Руки Гельмгольца затрепетали на столе, словно крылья умирающей птицы.
– Кто такой Джон Филип Суза? – сдавленно пискнул он.
Больше он ничего не мог сказать. Слишком грандиозна эта тема, и не по силам усталому человеку приниматься за объяснения. Умирающая птица испустила дух.
После долгого молчания Гельмгольц взял в руки трубу. Поцеловал холодный мундштук и пробежал пальцами по клапанам, словно исполняя блестящую каденцию. Над раструбом инструмента Гельмгольц видел лицо Джима Доннини словно плывущее в пространстве – слепое и глухое! И тут Гельмгольцу открылась вся суетность человека и всех человеческих сокровищ. Он-то надеялся, что за трубу, величайшее свое сокровище, он сможет купить для Джима душу. Но труба ничего не стоила.
Точно рассчитанным движением Гельмгольц ударил трубой о край стола. Согнул ее о столешницу и протянул искореженный кусок металла Куинну.
– Вы ее разбили, – сказал потрясенный Куинн. – Зачем вы это сделали? Что этим можно доказать?
– Я… я не знаю, – проговорил Гельмгольц. Ужасное богохульство клокотало в нем, словно просыпающийся вулкан. А потом, не встречая сопротивления, выплеснулось наружу. – Ни хрена в этой жизни хорошего! – выкрикнул он и скривился, пытаясь сдержать слезы стыда.
Гельмгольц – холм, который умел ходить, – как человек рушился на глазах. Глаза Джима Доннини затопило жалостью и тревогой. Они ожили. Стали человеческими. Гельмгольц сумел донести до него свое послание! Куинн смотрел на Джима, и впервые на его угрюмом, старом, одиноком лице мелькнуло что-то похожее на проблеск надежды.

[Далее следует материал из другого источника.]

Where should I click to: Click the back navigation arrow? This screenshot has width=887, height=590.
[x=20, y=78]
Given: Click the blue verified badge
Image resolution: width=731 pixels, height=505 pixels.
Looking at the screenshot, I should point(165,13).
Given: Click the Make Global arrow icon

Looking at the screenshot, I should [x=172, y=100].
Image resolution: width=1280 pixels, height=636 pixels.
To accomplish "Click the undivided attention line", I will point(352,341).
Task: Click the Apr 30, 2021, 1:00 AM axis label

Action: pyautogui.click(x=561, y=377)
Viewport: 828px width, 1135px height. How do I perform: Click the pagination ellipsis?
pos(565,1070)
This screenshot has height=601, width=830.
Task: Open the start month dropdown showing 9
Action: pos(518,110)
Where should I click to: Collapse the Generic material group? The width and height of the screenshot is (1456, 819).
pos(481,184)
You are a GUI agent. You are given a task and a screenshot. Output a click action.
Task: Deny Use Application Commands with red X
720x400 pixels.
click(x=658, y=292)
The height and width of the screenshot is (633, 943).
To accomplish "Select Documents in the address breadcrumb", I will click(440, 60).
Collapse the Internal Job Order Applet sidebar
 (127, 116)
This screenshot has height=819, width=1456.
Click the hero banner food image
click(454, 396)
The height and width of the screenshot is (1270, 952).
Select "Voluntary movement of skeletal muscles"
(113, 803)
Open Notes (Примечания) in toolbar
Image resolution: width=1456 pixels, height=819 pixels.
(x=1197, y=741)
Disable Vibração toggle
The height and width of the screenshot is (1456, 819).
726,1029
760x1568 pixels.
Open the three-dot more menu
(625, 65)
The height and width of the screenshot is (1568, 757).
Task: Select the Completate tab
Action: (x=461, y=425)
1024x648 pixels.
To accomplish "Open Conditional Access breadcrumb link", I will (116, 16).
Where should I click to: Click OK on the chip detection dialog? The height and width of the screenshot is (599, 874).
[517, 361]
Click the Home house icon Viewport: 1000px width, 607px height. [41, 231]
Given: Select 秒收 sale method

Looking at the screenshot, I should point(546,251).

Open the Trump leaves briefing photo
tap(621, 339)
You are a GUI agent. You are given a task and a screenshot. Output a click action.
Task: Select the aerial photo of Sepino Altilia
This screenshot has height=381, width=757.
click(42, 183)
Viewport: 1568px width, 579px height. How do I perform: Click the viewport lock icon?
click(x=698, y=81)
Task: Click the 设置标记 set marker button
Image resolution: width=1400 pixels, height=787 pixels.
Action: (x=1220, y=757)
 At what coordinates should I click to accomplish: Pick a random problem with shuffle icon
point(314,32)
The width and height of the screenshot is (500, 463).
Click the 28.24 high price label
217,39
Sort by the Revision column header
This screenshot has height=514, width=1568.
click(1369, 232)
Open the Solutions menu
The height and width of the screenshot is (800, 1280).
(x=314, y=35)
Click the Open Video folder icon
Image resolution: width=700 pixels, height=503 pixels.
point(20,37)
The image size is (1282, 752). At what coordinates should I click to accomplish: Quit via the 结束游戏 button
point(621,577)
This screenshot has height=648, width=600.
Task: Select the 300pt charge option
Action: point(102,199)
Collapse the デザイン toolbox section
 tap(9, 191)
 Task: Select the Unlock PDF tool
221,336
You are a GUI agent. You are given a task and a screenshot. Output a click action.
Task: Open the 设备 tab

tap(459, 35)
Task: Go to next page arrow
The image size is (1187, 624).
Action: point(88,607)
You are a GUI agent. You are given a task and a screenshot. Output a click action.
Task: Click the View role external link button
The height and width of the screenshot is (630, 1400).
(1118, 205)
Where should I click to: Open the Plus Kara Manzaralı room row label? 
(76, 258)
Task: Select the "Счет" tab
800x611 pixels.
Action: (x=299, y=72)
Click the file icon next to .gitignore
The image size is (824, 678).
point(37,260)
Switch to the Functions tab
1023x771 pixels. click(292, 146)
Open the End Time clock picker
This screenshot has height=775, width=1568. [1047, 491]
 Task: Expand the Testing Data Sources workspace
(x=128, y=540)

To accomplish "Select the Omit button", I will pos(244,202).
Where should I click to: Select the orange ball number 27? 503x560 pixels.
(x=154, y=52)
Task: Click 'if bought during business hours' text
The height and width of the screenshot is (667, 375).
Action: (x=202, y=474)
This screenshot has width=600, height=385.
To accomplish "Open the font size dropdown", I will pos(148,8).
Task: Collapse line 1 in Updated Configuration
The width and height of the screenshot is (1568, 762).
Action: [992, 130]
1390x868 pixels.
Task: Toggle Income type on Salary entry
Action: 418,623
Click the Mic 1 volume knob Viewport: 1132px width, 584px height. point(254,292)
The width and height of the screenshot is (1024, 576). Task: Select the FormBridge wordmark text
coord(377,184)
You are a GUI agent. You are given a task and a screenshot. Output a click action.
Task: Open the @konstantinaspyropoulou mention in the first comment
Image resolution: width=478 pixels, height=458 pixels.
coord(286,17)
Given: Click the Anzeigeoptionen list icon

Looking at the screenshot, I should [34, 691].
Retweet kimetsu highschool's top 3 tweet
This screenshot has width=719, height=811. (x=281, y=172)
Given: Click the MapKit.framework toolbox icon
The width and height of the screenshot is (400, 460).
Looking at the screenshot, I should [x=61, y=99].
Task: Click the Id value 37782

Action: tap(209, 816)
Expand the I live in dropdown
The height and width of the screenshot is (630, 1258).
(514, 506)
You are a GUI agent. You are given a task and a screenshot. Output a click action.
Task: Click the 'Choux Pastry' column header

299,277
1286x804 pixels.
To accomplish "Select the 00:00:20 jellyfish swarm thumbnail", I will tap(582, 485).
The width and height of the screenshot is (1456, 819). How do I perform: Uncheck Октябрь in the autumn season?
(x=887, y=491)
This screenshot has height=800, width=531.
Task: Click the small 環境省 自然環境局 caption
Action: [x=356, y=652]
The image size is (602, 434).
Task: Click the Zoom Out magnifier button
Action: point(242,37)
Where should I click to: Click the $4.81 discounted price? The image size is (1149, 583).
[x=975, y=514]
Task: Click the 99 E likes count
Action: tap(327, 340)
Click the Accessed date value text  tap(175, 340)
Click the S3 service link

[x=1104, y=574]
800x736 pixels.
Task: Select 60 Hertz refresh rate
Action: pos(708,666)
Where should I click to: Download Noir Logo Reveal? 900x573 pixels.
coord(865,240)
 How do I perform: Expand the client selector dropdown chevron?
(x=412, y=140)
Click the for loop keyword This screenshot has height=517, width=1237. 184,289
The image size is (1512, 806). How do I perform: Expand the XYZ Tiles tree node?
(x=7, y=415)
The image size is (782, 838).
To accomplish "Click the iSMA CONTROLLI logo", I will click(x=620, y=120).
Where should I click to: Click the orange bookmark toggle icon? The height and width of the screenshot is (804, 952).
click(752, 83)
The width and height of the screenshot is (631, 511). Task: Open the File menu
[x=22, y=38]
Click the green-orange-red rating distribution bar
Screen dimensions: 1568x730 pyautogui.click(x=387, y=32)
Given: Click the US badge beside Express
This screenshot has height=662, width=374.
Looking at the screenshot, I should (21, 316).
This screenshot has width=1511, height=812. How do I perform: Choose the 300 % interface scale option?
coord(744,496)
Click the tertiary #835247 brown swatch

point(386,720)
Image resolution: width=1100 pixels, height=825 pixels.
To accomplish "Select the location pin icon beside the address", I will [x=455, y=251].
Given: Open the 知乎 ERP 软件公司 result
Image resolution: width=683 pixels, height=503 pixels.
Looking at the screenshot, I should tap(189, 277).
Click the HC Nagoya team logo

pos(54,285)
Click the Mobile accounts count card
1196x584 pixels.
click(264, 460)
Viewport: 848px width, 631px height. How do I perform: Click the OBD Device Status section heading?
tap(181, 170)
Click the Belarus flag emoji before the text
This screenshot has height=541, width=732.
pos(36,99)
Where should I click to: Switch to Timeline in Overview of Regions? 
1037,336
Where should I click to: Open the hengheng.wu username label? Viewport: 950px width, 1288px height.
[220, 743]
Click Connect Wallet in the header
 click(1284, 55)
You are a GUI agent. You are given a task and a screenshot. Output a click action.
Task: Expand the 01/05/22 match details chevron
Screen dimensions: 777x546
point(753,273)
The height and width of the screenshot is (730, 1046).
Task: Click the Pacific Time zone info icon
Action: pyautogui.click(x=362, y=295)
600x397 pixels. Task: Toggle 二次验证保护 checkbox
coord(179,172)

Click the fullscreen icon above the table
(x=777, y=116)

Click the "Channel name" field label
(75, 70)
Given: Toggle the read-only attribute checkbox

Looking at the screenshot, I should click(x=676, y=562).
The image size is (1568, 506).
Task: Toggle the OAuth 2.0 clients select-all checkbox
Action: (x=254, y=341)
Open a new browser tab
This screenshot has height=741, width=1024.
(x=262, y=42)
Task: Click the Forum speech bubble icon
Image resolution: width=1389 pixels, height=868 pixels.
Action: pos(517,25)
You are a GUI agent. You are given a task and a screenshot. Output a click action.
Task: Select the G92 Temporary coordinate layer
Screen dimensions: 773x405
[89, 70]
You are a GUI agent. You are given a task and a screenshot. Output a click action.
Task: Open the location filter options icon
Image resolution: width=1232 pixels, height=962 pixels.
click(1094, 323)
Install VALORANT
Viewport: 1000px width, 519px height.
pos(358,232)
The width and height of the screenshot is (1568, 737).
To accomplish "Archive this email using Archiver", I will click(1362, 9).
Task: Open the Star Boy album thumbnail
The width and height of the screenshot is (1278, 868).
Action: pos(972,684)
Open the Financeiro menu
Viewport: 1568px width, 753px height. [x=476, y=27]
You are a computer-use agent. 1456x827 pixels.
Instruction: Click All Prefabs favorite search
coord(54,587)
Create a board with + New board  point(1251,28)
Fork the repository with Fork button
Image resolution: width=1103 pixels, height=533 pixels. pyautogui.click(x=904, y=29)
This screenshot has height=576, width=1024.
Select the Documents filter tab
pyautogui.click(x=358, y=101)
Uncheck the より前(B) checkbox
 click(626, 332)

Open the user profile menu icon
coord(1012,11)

Две недели спустя в Линкольнской средней школе начинался новый семестр.
В репетиционной оркестранты группы С ждали своего дирижера – ждали, что сулит им их музыкальная судьба.
Гельмгольц взошел на пульт и постучал палочкой по пюпитру.
– «Голоса весны», – сказал он. – Все слышали? «Голоса весны».